>> Begin TEXT SECTION

[getdns-users] [PATCH] remove GETDNS_COMPILATION_COMMENT

Robert Edmonds edmonds at debian.org
Wed Jul 8 19:57:13 UTC 2015


Daniel Kahn Gillmor wrote:
> We could also add a version info function without breaking backward API
> compatibility, if the concern is that the cost of making a context and
> parsing the response is too expensive.

I recently added version info capabilities to a C library that I
maintain.  I based it on how libevent2 does it, which is to export
library functions that return the version number as a string or encoded
into a 32-bit integer.  libevent2 also exposes the same values as
library headers.

[...]
    /**
       Get the Libevent version.

       Note that this will give you the version of the library that you're
       currently linked against, not the version of the headers that you've
       compiled against.

       @return a string containing the version number of Libevent
    */
    const char *event_get_version(void);

    /**
       Return a numeric representation of Libevent's version.

       Note that this will give you the version of the library that you're
       currently linked against, not the version of the headers you've used to
       compile.

>> End TEXT SECTION

## REQUIREMENTS
1. In the mailing list message, whose approach to version info did the writer base the new capabilities on?
2. Print the part of the mailing list message that starts at the words "I recently added" and ends after the words "the Libevent version.".
3. Give what follows in the mailing list message, beginning right after its last line.
The listing that comes next is separate material with no connection to the mailing list message.

>> Begin RAW DATA

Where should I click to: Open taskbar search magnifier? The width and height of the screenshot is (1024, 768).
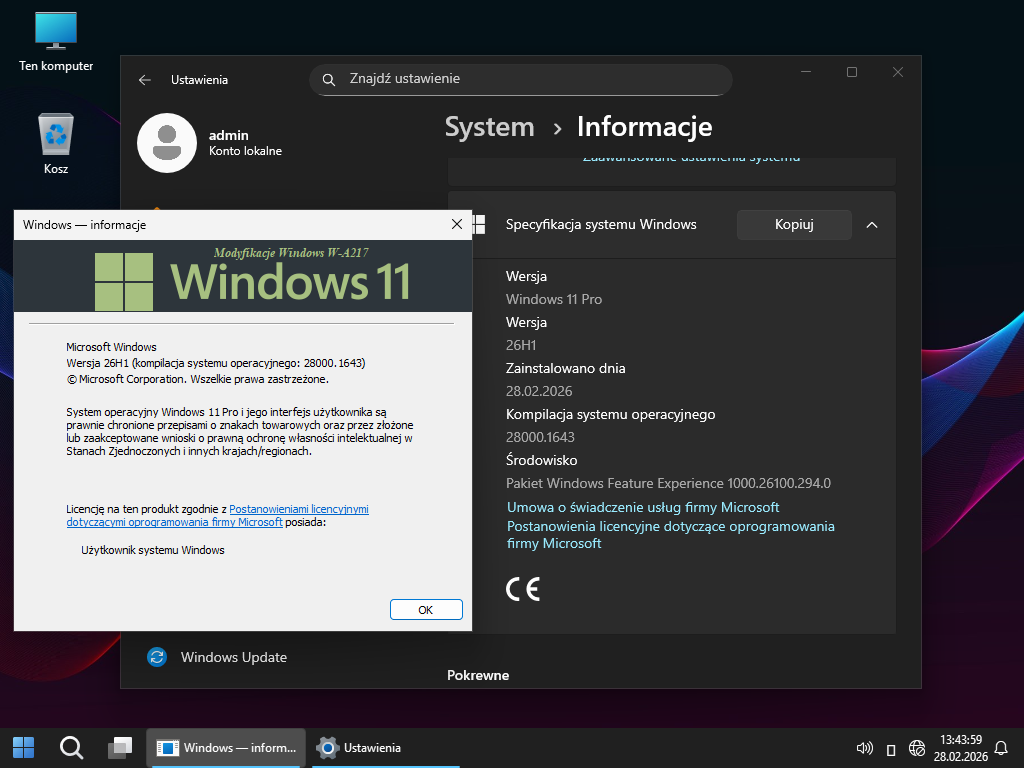tap(71, 747)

>> End RAW DATA

## RESPONSES TO THE TASKS
1. libevent2

2.
I recently added version info capabilities to a C library that I
maintain.  I based it on how libevent2 does it, which is to export
library functions that return the version number as a string or encoded
into a 32-bit integer.  libevent2 also exposes the same values as
library headers.

[...]
    /**
       Get the Libevent version.

3.
       The format uses one byte each for the major, minor, and patchlevel parts of
       the version number.  The low-order byte is unused.  For example, version
       2.0.1-alpha has a numeric representation of 0x02000100
    */
    ev_uint32_t event_get_version_number(void);

    /** As event_get_version, but gives the version of Libevent's headers. */
    #define LIBEVENT_VERSION _EVENT_VERSION
    /** As event_get_version_number, but gives the version number of Libevent's
     * headers. */
    #define LIBEVENT_VERSION_NUMBER _EVENT_NUMERIC_VERSION
[...]
    /* Version number of package */
    #define _EVENT_VERSION "2.0.21-stable"
[...]
    /* Numeric representation of the version */
    #define _EVENT_NUMERIC_VERSION 0x02001500
[...]

So you get the version number in two different forms (string/numeric),
and for both the headers that were used at compile time as well as the
runtime library.

I'm not saying it's a good idea to rely on these for anything, but this
seems to cover the use cases commonly requested by library users, at
least IME.

+1 to reproducible builds.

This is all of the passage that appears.